PARIS
Le Centre Pompidou a réuni près de 200 œuvres qui montrent un imaginaire travaillé par l’humain et l’animal, l’organique et le minéral.
Paris. Si la dernière exposition consacrée à Germaine Richier (1902-1959) remonte à 1996, à la Fondation Maeght (Saint-Paul de Vence), l’attente qui a suivi en valait la peine car la rétrospective organisée aujourd’hui par Ariane Coulondre, conservatrice au Musée national d’art moderne-Centre Pompiou, assistée de Nathalie Ernoult, attachée de conservation, est exceptionnelle. Grâce à une scénographie discrète mais inventive signée Laurence Fontaine (*), toute sensation de lourdeur possiblement associée à la sculpture est évitée. Le parcours est chronologique, mais reste suffisamment souple pour laisser au spectateur le plaisir de la découverte. Découverte et surprise, car la sculpture sur laquelle s’ouvre l’exposition, Loretto (1934), représentant le corps nu d’un adolescent, ne laisse augurer en rien la production plastique ultérieure de Richier. Il faut toutefois garder en mémoire cette œuvre plutôt classique pour mieux comprendre le trajet singulier de cette artiste qui « prolonge la tradition de la statuaire d’Auguste Rodin et d’Antoine Bourdelle, tout en forgeant après guerre de nouvelles images de l’homme et de la femme, jouant de l’assemblage et des hybridations avec les formes de la nature » (Laurent Le Bon et Xavier Rey, préface au catalogue).
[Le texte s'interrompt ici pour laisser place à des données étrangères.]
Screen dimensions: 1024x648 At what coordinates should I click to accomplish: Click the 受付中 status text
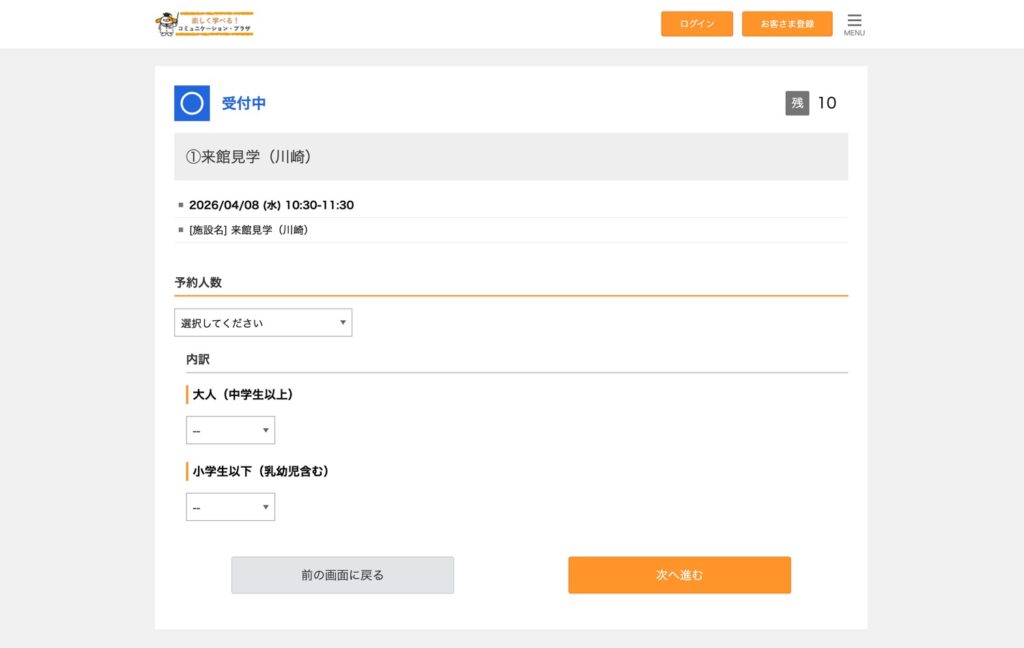(244, 103)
C’est avec le couple formé par deux géants, L’Orage (1947-1948) et L’Ouragane (1948-1949), des êtres effrayants et magnifiques à la fois, que le choc se produit. Ces corps croûteux, à l’épiderme raviné et ravagé par des masses crispées et boursouflées, rejoignent dans leur style les travaux exécutés par Dubuffet, Giacometti ou Fautrier. Tous, ils font appel aux « enduits » pétris et labourés qui se superposent – et s’interpénètrent – à une matière épaisse, rugueuse et granuleuse. Entre inachèvement pétrifié et émergence d’un magma, ces figures à la chair plissée et disloquée dans la matière, ces figures du désastre, sont la réaction la plus directe aux horreurs d’un passé récent, à la violence de l’histoire. Est-ce pour cette raison que l’humain se fait plus rare chez Richier, laissant sa place à l’univers animal ou à l’incarnation des forces de la nature ? Certes, celui-ci n’est pas banni, mais le plus souvent il ne conserve qu’une ressemblance résiduelle à la forme humaine. Les « Femmes-coq » (1954), « Guerriers » (1953) ou L’Hydre (1954) sont déjà des corps en mutation, « augmentés » avant la lettre.
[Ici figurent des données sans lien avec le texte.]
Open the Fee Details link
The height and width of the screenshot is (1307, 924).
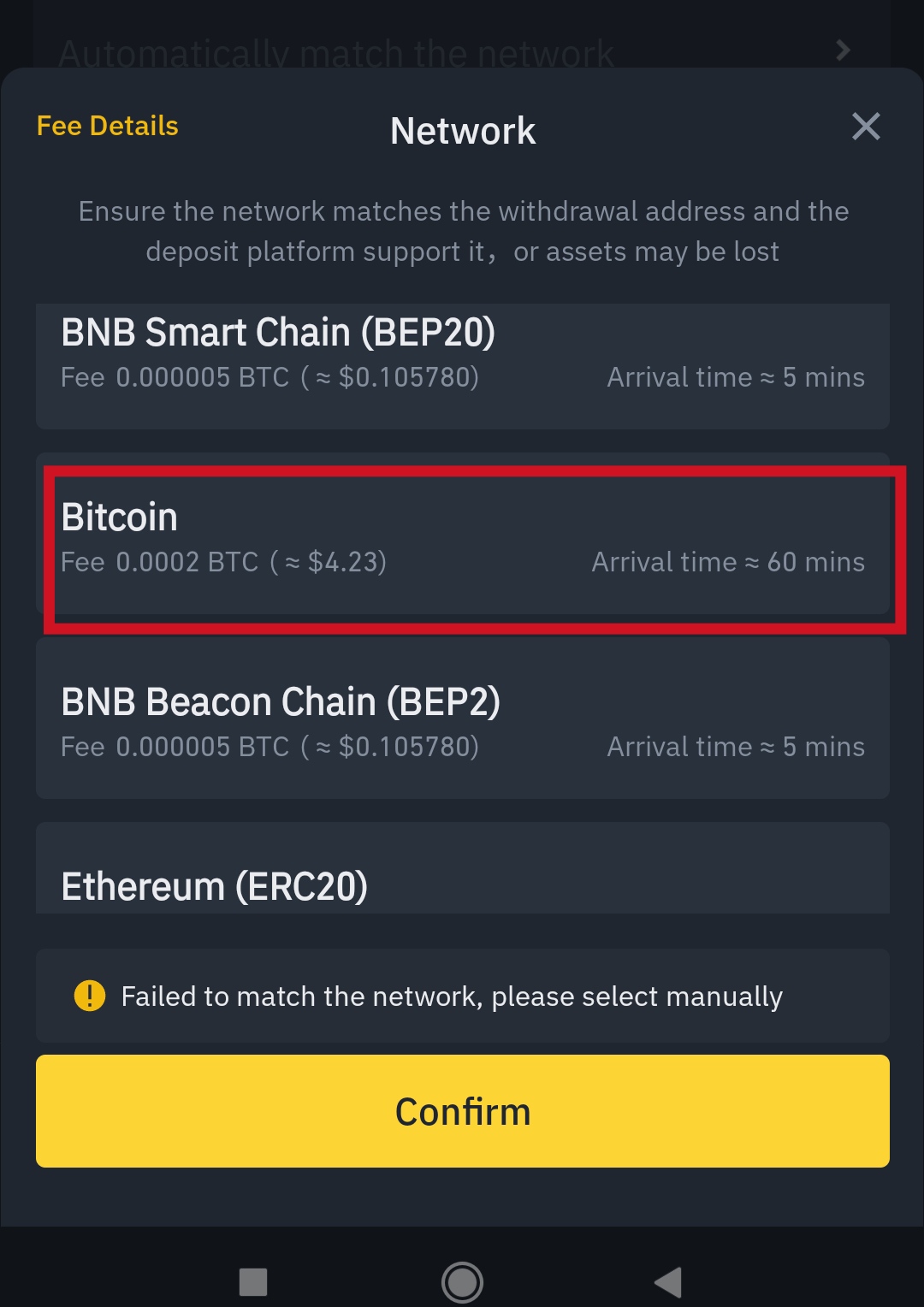pyautogui.click(x=108, y=126)
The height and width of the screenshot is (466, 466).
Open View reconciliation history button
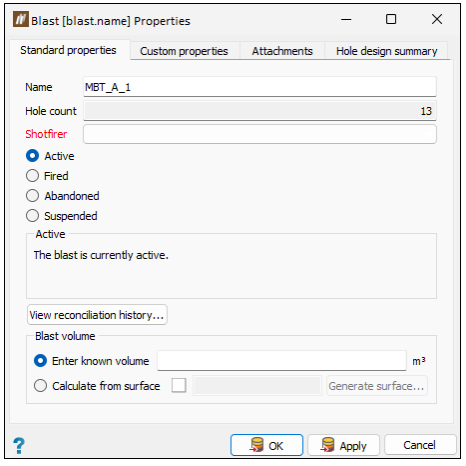(x=97, y=315)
Et, c’est précisément à une rencontre avec le monde animal que le visiteur a droit. Face-à-face peu rassurant avec les trois versions de La Sauterelle, qui change d’échelle avec le temps – petite en 1944, moyenne en 1945, grande en 1955-1956 – pour prendre des proportions de plus en plus menaçantes. Accroupie, prête à bondir, elle tend ses pattes afin de saisir sa proie. À ses côtés, La Mante, de 1946, ou L’Araignée, de la même année, complètent cette famille animale sous ses formes les moins amènes. Ces insectes, tous du genre féminin, sont-ils l’affirmation du prétendu aspect dévorateur de la sexualité féminine ?
Quoi qu’il en soit, c’est en recourant au processus de l’hybridation que l’art de Richier manifeste toute sa singularité. Hybridation et non métamorphose, car chez elle les divers accouplements étonnants, voire inquiétants, n’aboutissent jamais à une transformation définitive, à une osmose parfaite et lisse. Peut-on y voir un héritage surréaliste ? Probablement, mais dans sa version pratiquée par Giacometti ou même parfois par Picasso.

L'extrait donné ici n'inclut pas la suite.